### WHAT IS REQUIRED
Find the line that holds "The height and" in the material below. Output that line and each one after it exactly, but not the pictures.

[PROVIDED INFORMATION Boundary: Start]

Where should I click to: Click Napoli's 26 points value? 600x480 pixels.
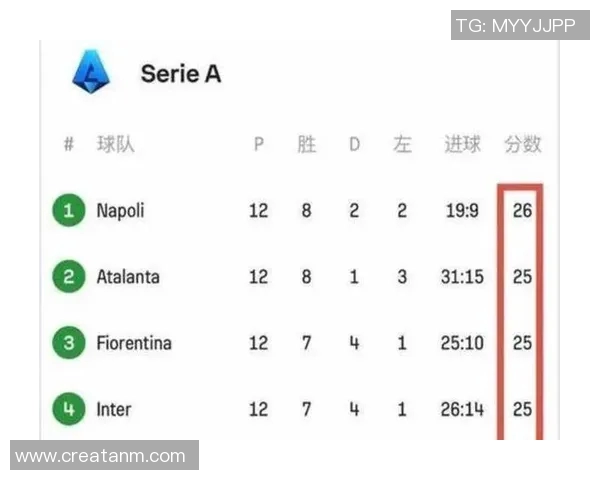coord(522,211)
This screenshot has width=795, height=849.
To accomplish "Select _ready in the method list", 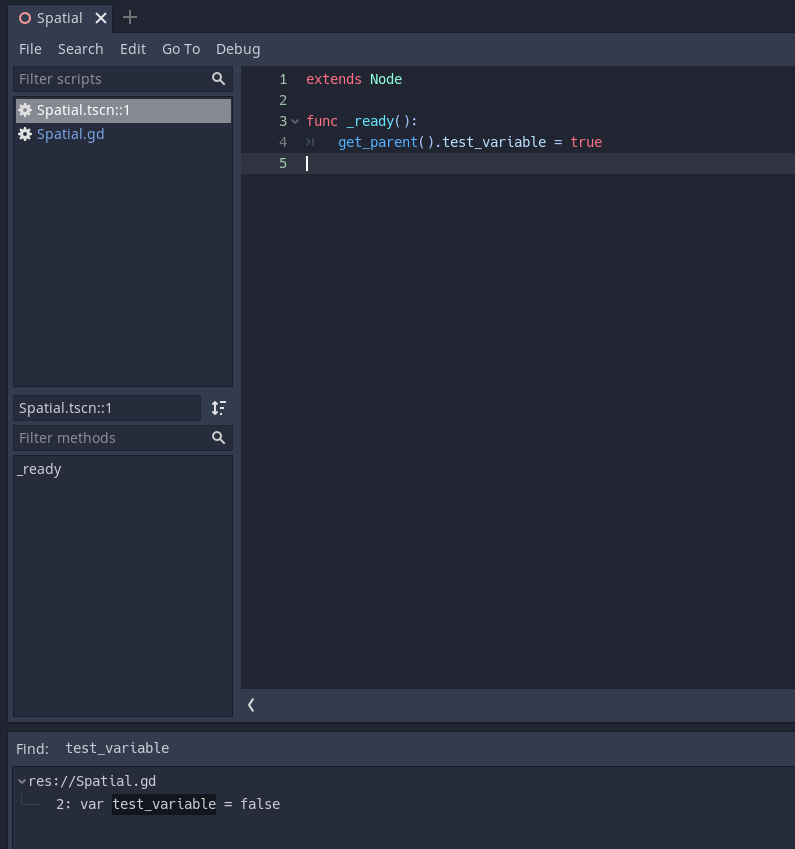I will tap(39, 468).
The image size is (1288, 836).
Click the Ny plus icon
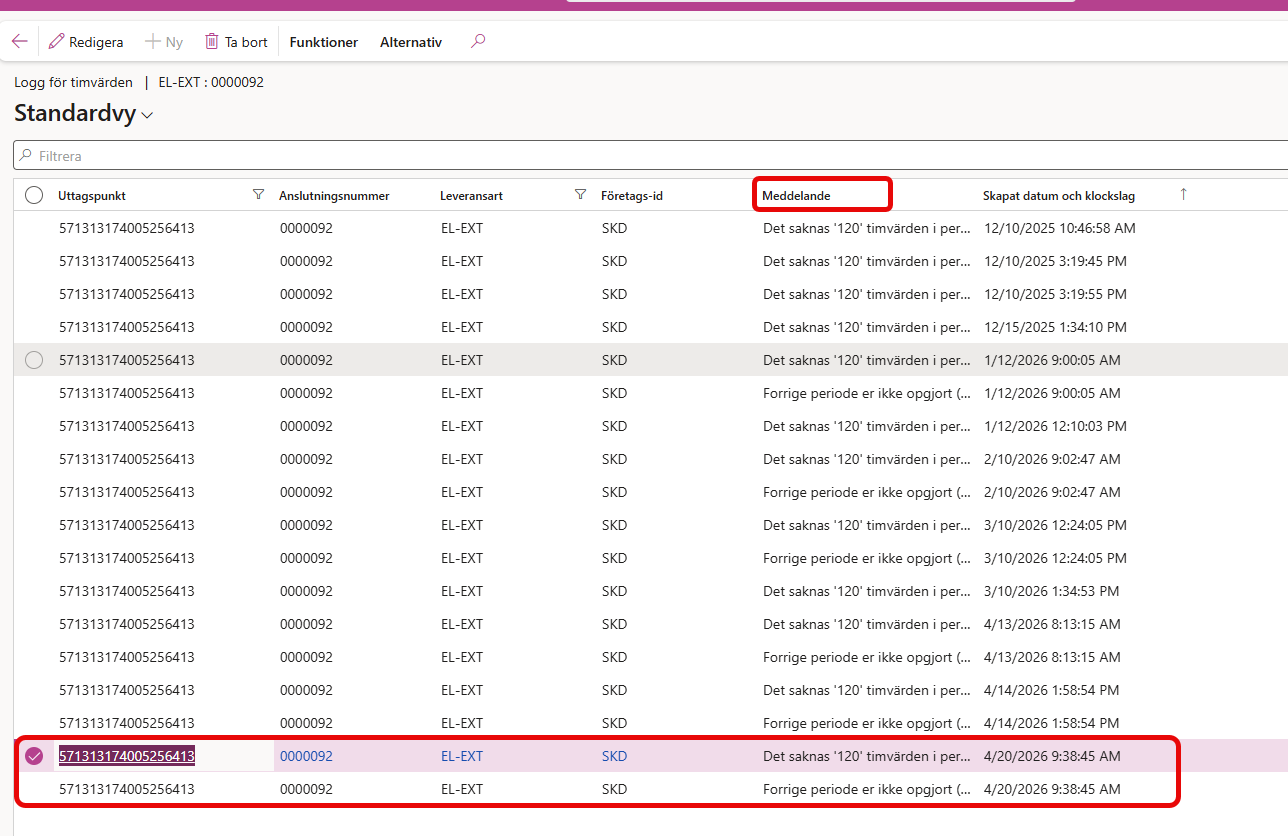coord(153,42)
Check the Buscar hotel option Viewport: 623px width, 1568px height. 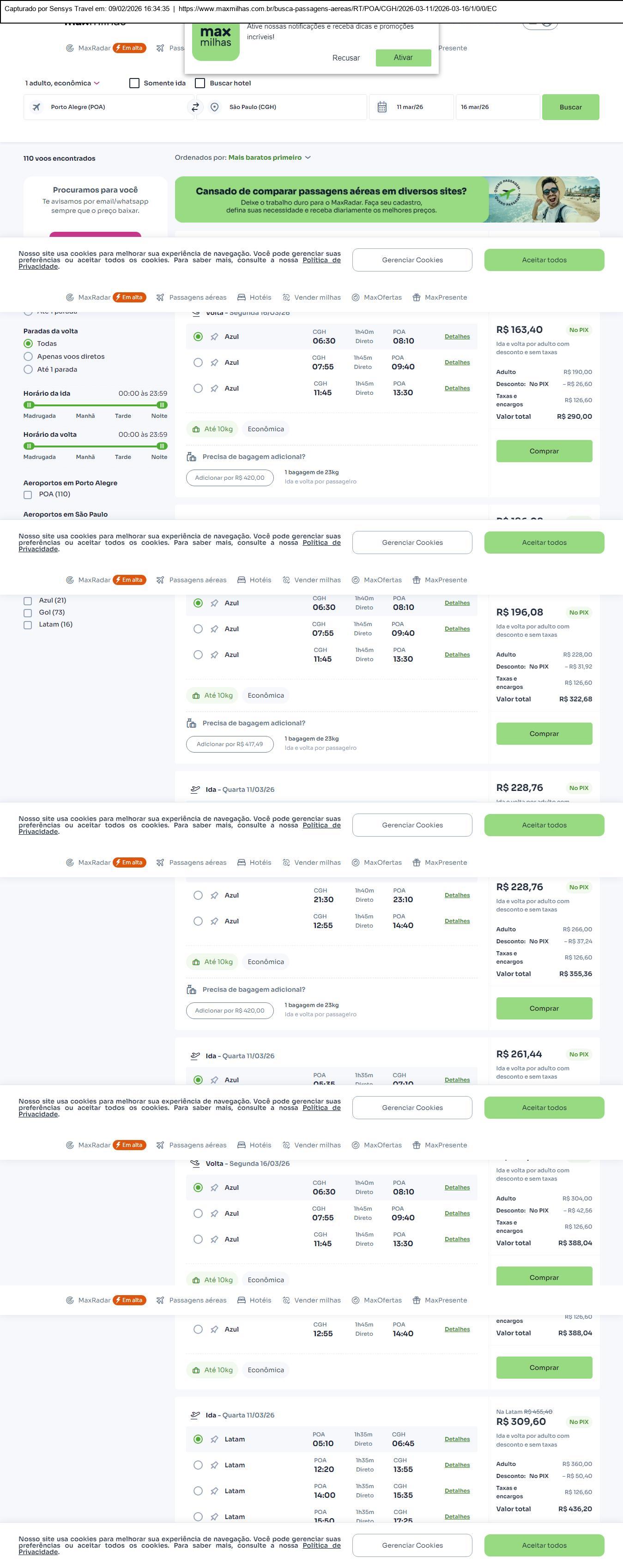[200, 84]
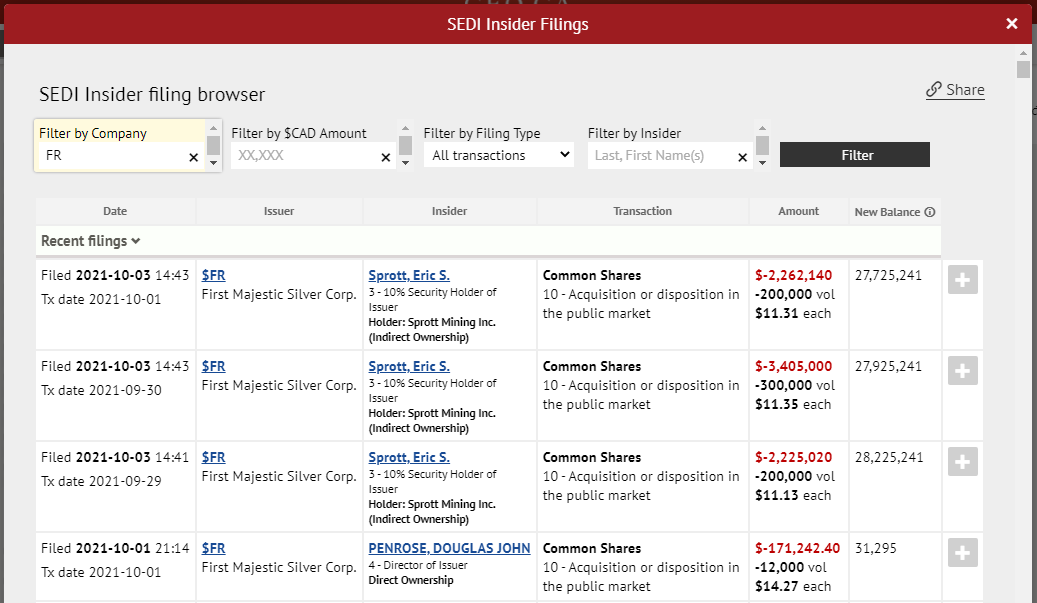Image resolution: width=1037 pixels, height=603 pixels.
Task: Click the Filter by Insider name field
Action: pyautogui.click(x=660, y=156)
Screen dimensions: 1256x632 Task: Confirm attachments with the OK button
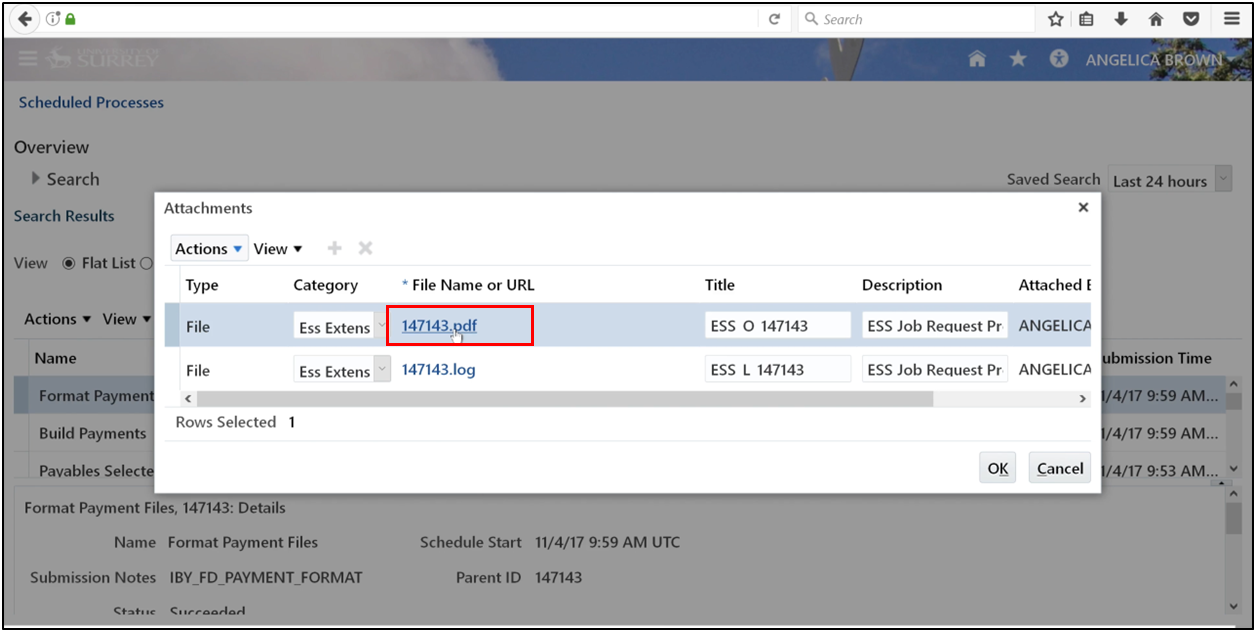point(997,467)
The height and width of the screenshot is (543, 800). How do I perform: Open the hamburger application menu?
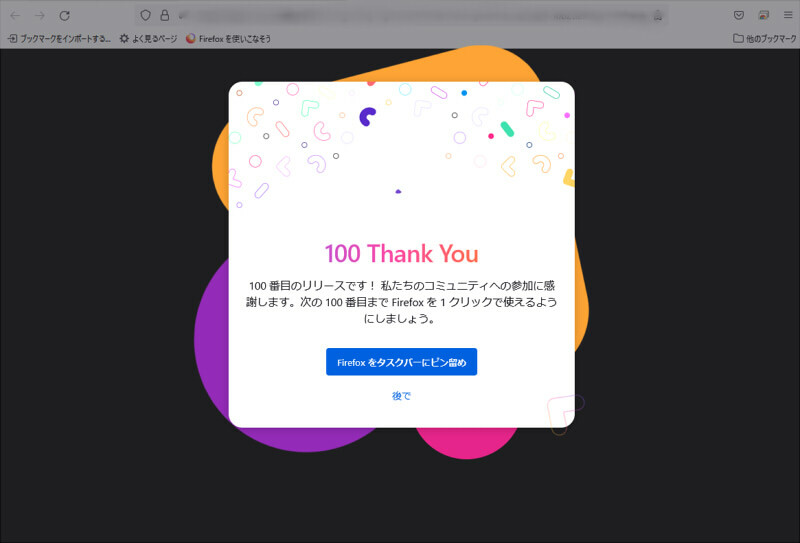click(x=788, y=15)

[PROVIDED INFORMATION Boundary: End]

### WRITTEN REPLY
The height and width of the screenshot is (543, 800). How do I perform: Open the hamburger application menu?
click(x=788, y=15)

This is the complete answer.